The US and EU are friends again, sort of. President Trump and Jean-Claude Juncker agreed to take steps towards freer bilateral trade at a meeting in Washington yesterday, averting an all-out trade war and supporting our view that the dollar has topped out.
USD: Easing trade war risks is the icing on the cake for our ‘dollar top’ call
It may be a bit too hasty to call the end of the ‘Cold Trade War’ after the US and EU agreed to take steps towards freer bilateral trade between the two nations – not least because talk is cheap and there’s a precedent for this White House to renege on any trade peace offerings (China a case in point). But for risky assets, averting an imminent global trade war was probably the best possible outcome that the Trump-Juncker showdown could deliver. Earlier this summer, we noted how the US dollar had been the big winner of the Trade War Trap that has been plaguing global markets – so it’s not all too surprising to see the currency lower across the board on the back of easing global trade war risks (note USD crosses were trading at a 2-3% premium relative to interest rate differentials and global risk sentiment – and this is now starting to unwind). But this is merely the icing on the cake when it comes to our call that the USD rally has topped out; fading positive US data surprises, the markets’ extreme switch from short to long USD positions, the fizzling rally in short-term US rates and the president’s jawboning were already good enough reasons to see the USD rally briefly turn on its head. In fact, we look for the distortedly high 2Q18 US GDP print tomorrow to end the markets’ love for the US dollar – as investors turn their attention to a potentially weaker US economy in the second half (note possible emergency support for US farmers and weaker industrial earnings shows how Trump’s tariff policies are starting to bite). While risky currencies may enjoy a bit of short-term relief, caution is likely to prevail; as we said, it’s too early to declare this as a friendly shift in US trade policy. We may need to see actual steps towards trade reconciliation – such as an exemption in EU steel and aluminium tariffs and the US Commerce Department dropping its Section 232 investigation into prospective auto tariffs. Plus, let’s not forget that Trump is still fighting trade wars on two other fronts (China and Nafta). Still, as they say, make hay while the sun still shines.

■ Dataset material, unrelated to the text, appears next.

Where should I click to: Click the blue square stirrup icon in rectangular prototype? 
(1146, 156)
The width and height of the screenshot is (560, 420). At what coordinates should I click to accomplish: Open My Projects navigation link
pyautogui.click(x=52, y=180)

EUR: Bulls look to Draghi for support after avoiding US trade war banana skin
If ECB President Mario Draghi had the option to just replay the June press conference today, then we’re pretty sure he would take it. Our economists believe that with little new developments since last month, the ECB chief will resort to reiterating the key messages of the June meeting – especially the prior forward guidance that interest rates will stay unchanged ‘at least through the summer of 2019’. There may be some pressure on the ECB to clarify the meaning of ‘summer’ – yet it’s worth noting that the clever wording here gives policymakers the necessary flexibility to adjust policy rates as and when the economic data dictates. While market expectations have shifted too much towards the dovish side of things for our liking – with only 10 basis points worth of ECB deposit rate hikes priced in by the end of 2019 versus our house view of 40 basis points – we doubt Draghi today will be the catalyst for short-term eurozone rates to move higher (particularly as the spectre of US auto tariffs still looms large). Equally, however, the bearish adjustment in euro positioning in recent months – with leveraged funds now the most bearish they’ve been on EUR/USD since the French presidential elections in May 2017 – means that there’s probably limited scope for a dovish Draghi to weigh on the euro. Bottom line is that we expect a fairly boring ECB meeting to keep EUR/USD rooted above 1.17 (see our Crib Sheet for some useful alternative scenarios).